## [EXERCISE]
Beginning at the line that holds "Task: Go to the 验证域名 step label", transcribe each line exactly through the end of the records, and leave any pictures out.

SOURCE INFORMATION START

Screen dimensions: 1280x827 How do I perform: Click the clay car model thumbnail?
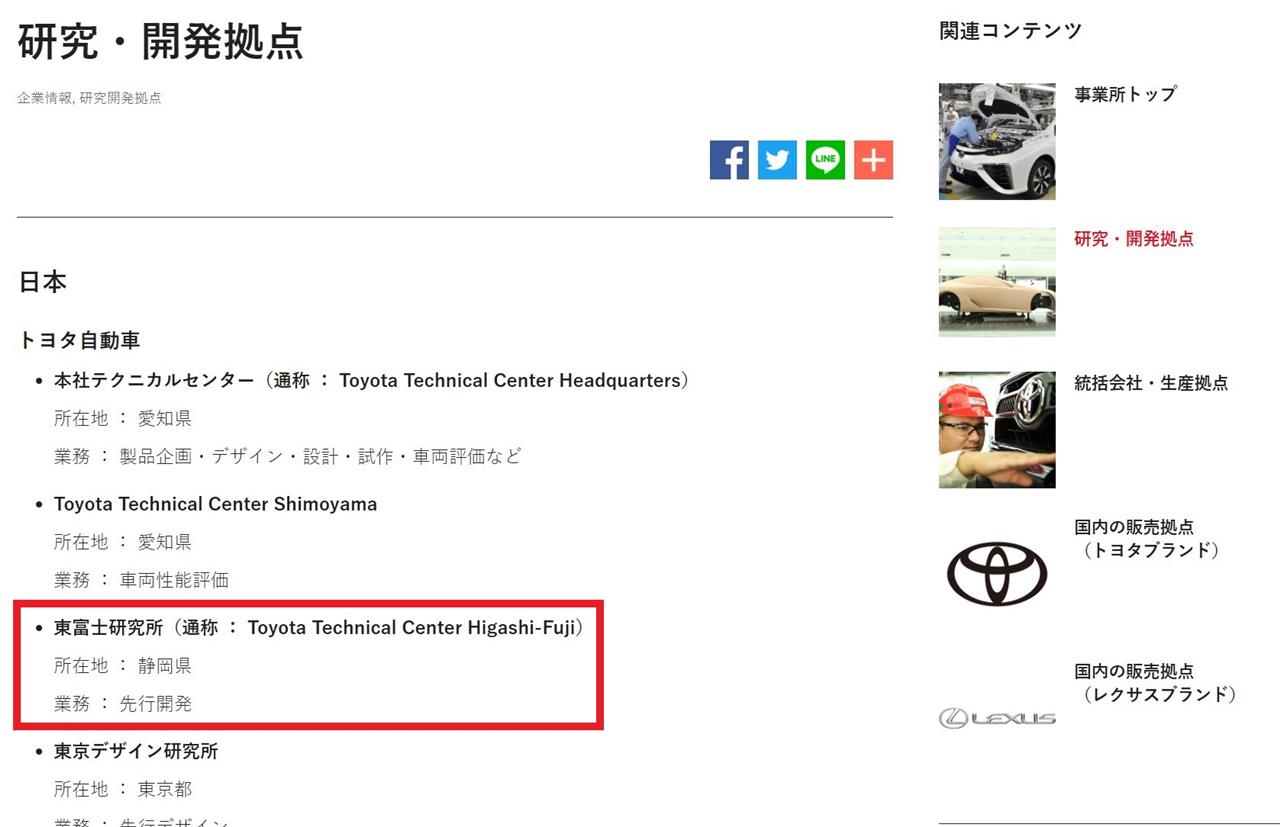[997, 282]
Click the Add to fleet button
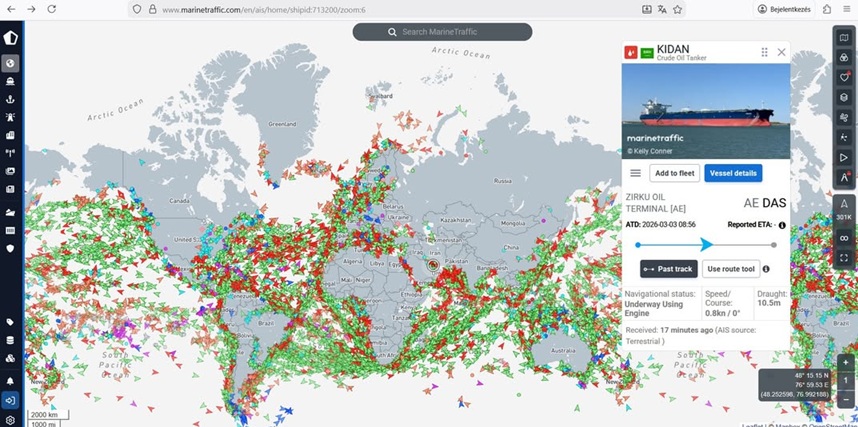The width and height of the screenshot is (858, 427). coord(674,173)
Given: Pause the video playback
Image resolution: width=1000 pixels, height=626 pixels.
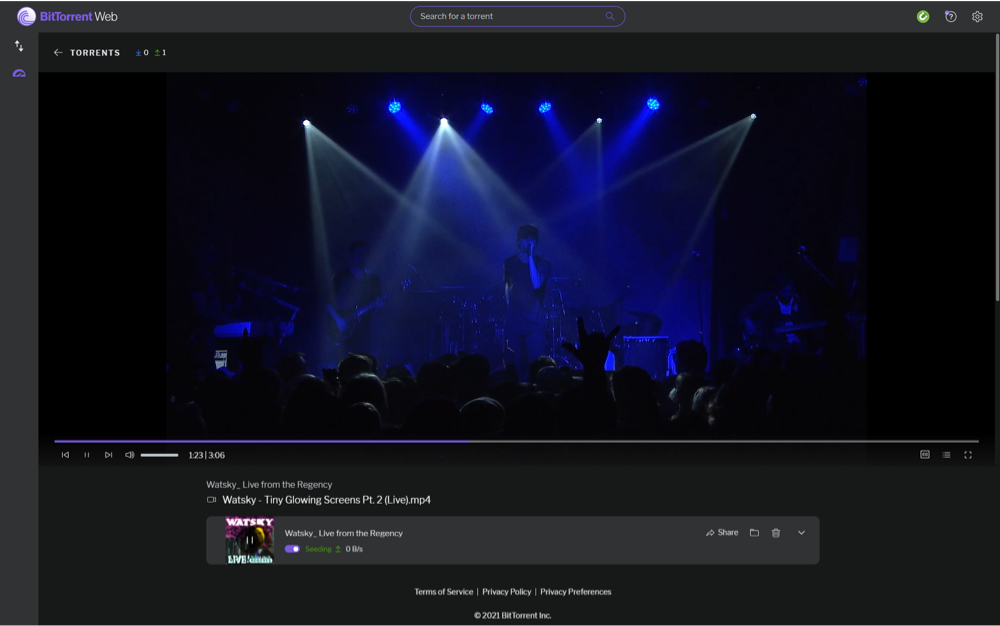Looking at the screenshot, I should pos(88,454).
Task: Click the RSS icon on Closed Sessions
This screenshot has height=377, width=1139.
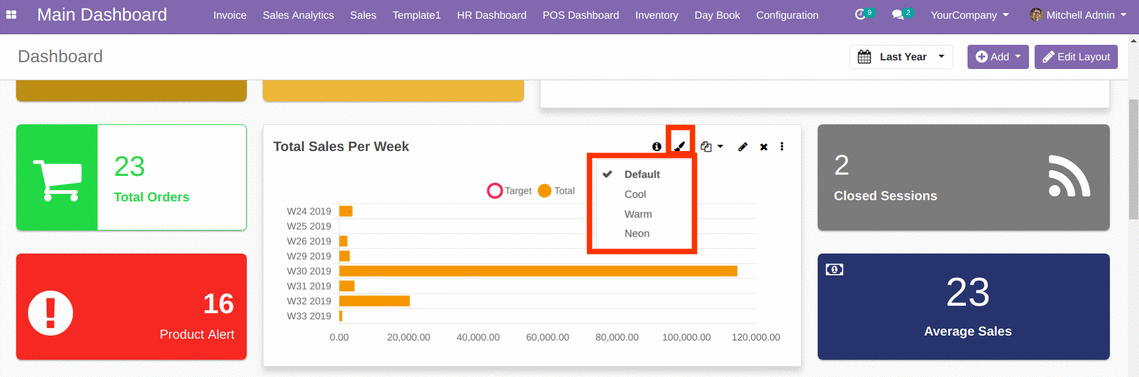Action: [1069, 175]
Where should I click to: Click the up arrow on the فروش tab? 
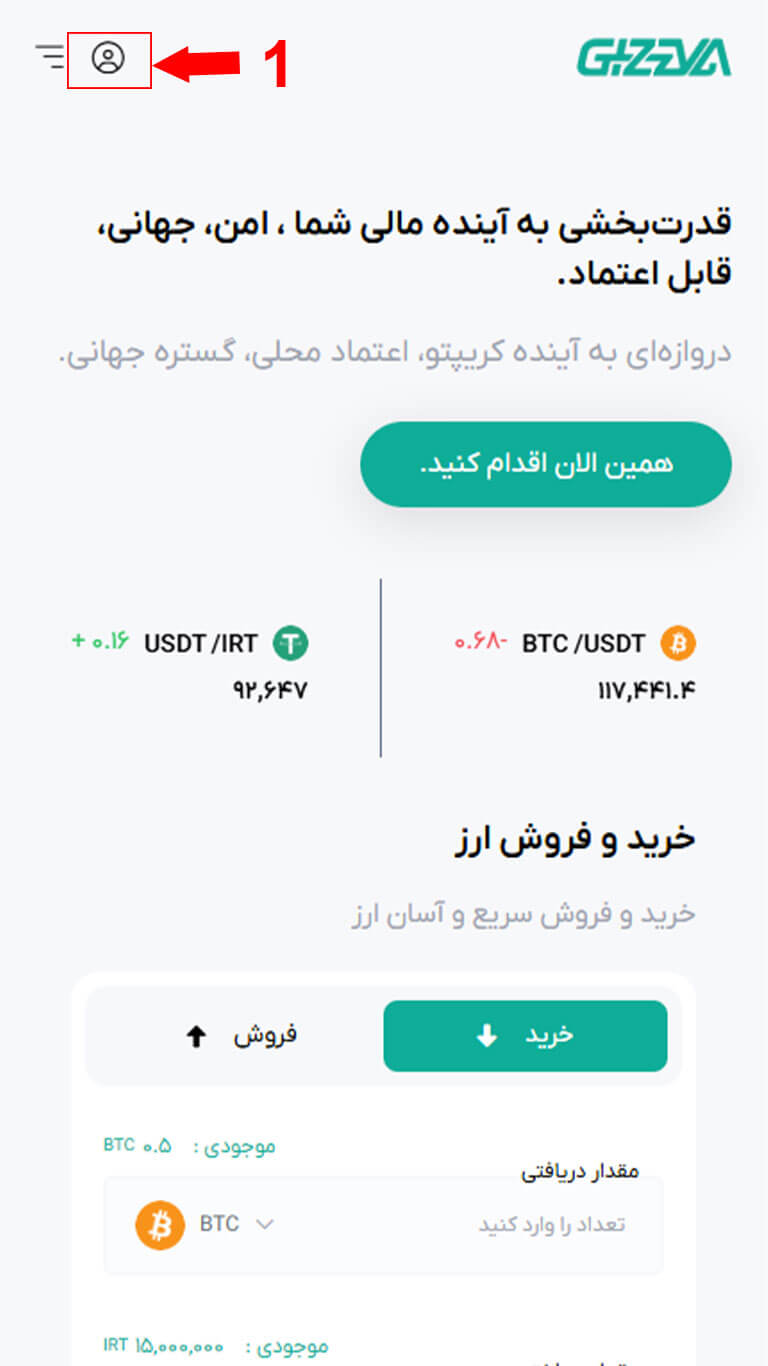coord(197,1037)
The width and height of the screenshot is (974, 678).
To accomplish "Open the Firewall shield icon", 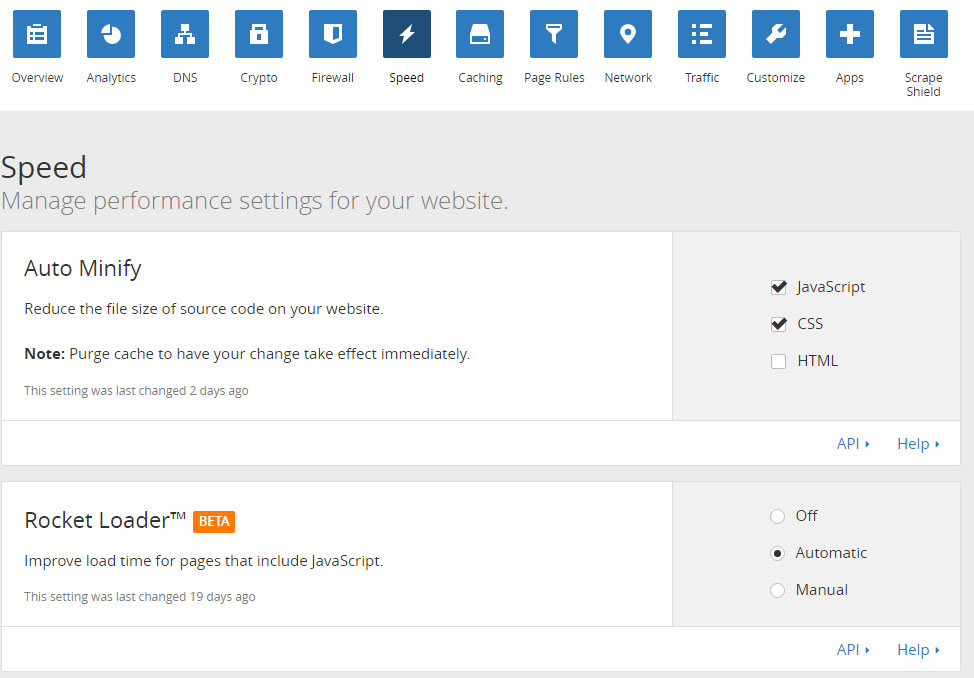I will coord(333,35).
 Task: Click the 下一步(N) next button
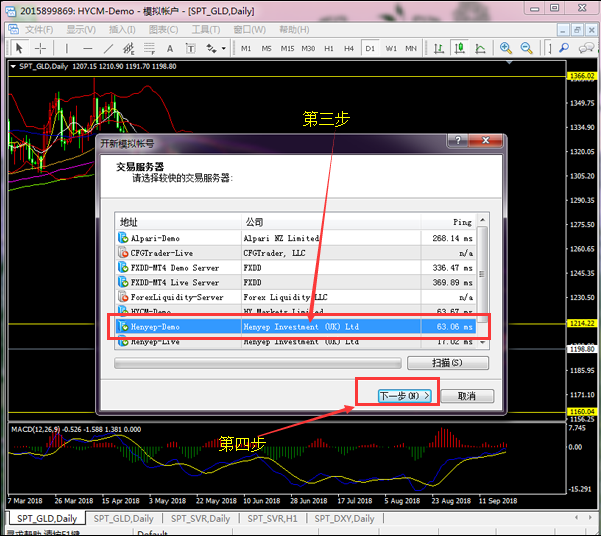pos(405,396)

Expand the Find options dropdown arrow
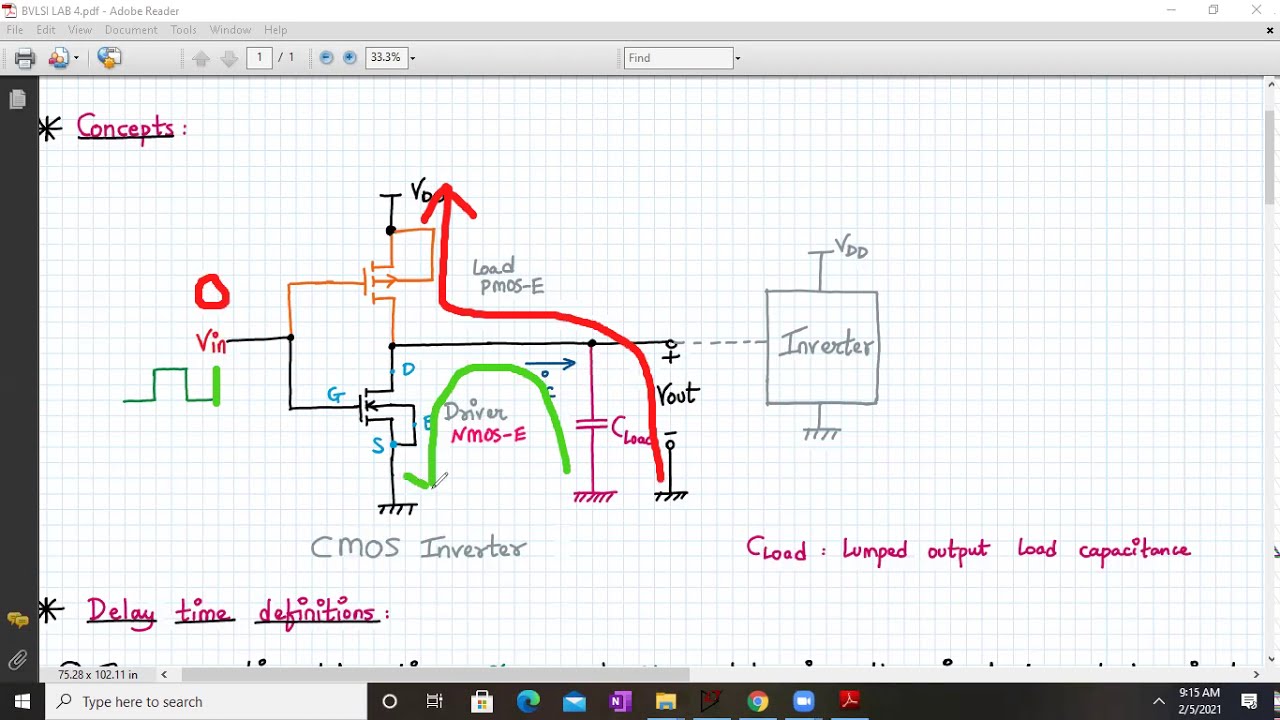738,58
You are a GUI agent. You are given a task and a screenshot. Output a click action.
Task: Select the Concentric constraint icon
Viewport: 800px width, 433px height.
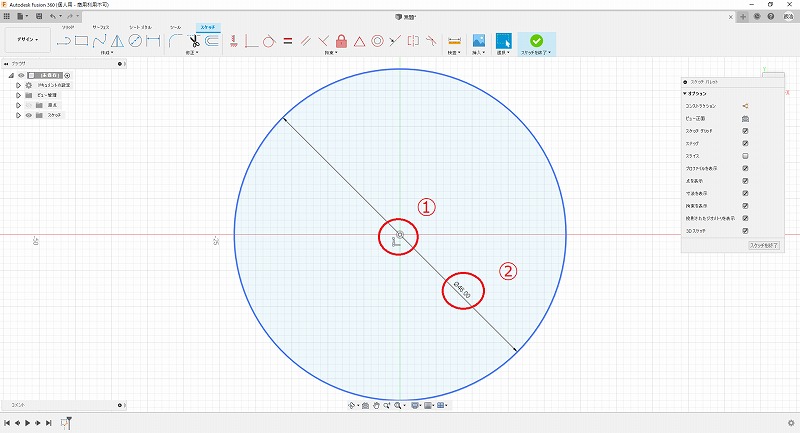tap(377, 41)
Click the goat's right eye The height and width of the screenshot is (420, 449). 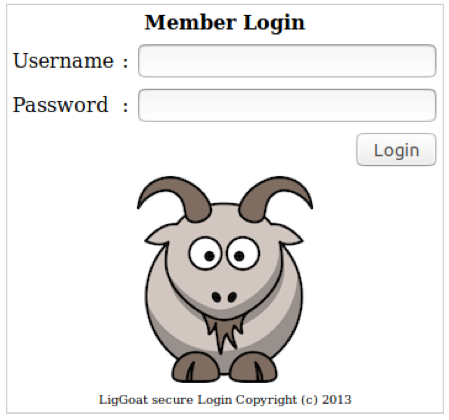pyautogui.click(x=243, y=253)
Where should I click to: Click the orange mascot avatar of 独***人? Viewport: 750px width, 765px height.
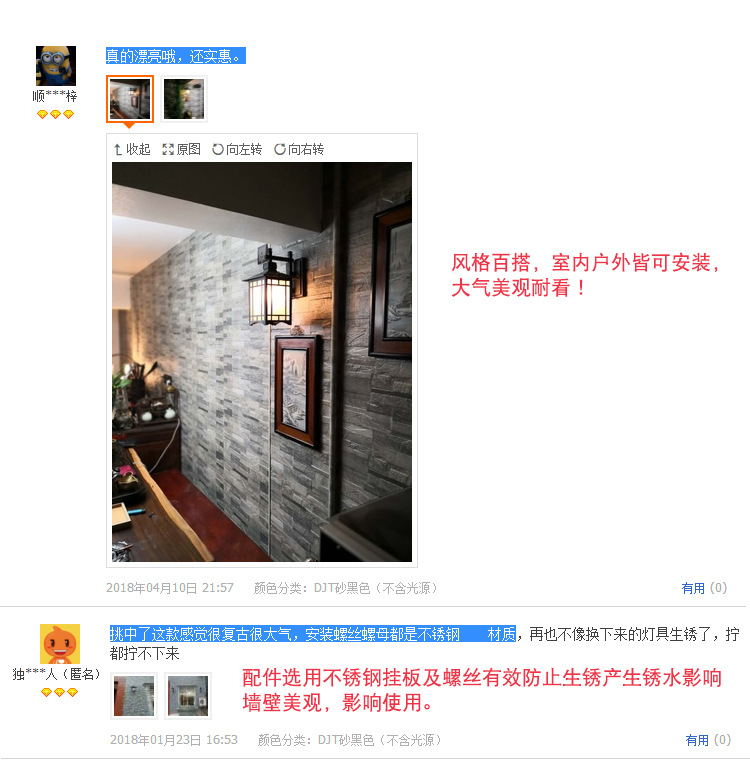pos(60,644)

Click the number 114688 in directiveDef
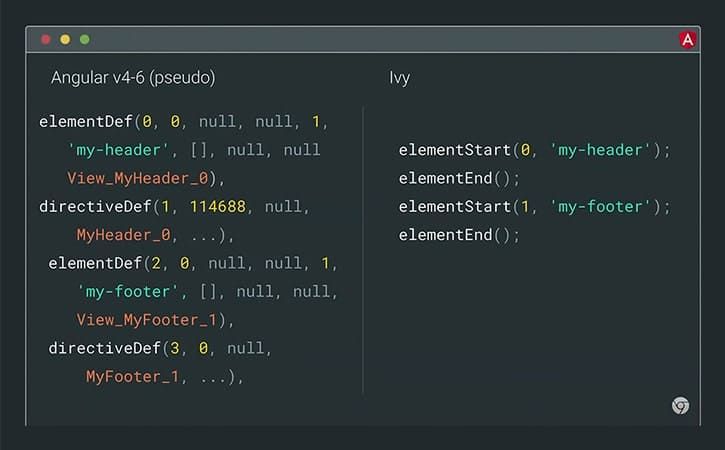point(218,206)
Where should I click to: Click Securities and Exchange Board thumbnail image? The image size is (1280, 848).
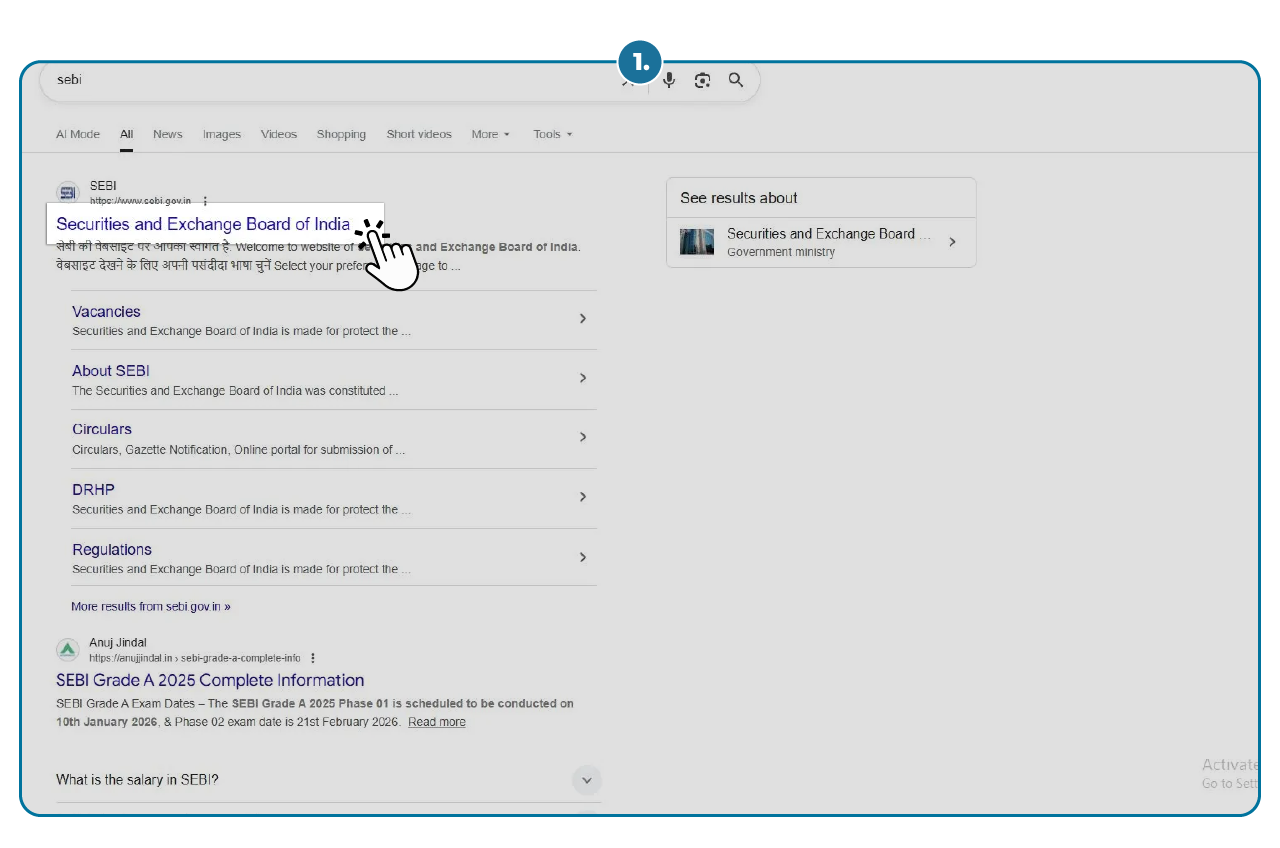pos(697,242)
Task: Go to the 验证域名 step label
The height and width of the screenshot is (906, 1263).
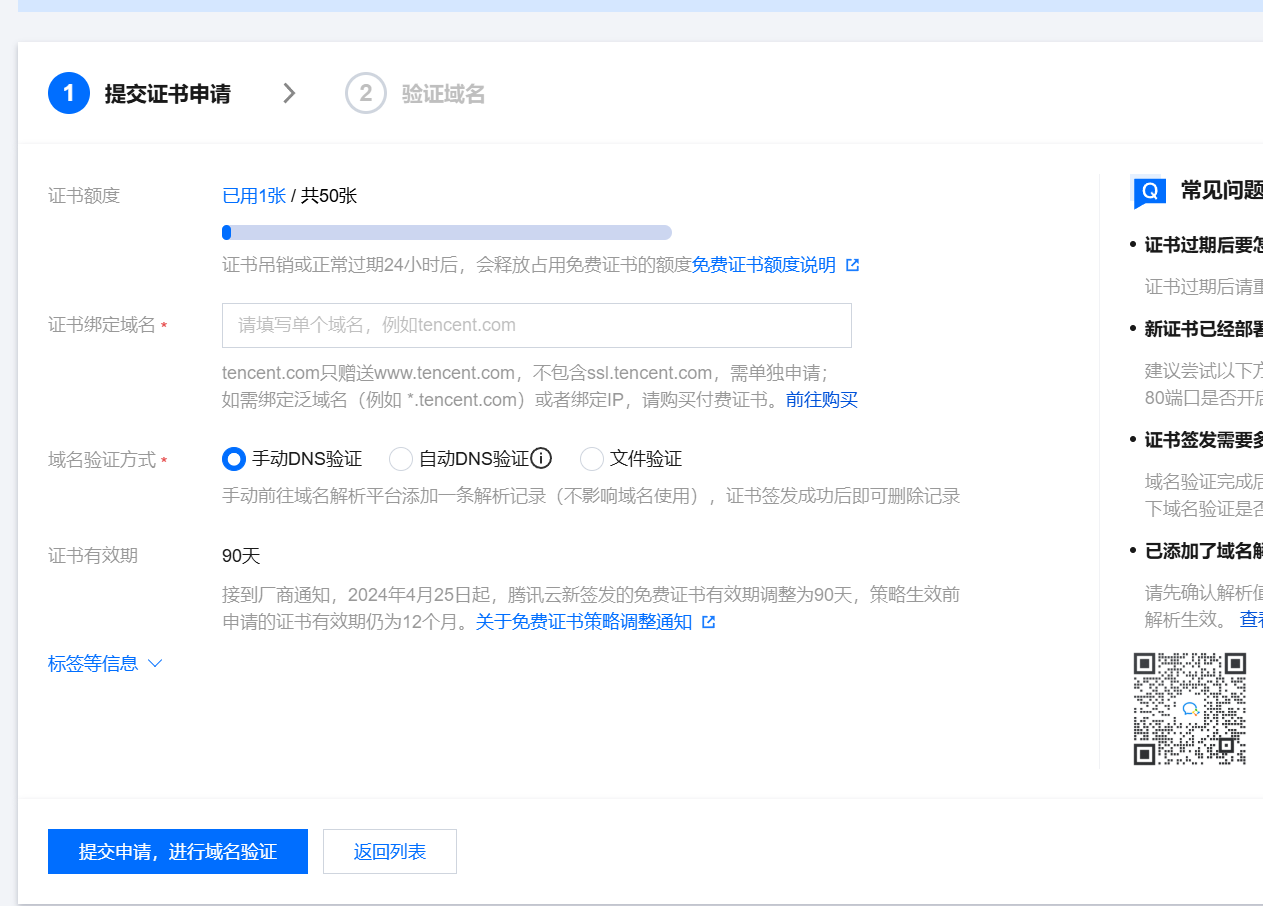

SOURCE INFORMATION END

## [EXPECTED OUTPUT]
Task: Go to the 验证域名 step label
The height and width of the screenshot is (906, 1263).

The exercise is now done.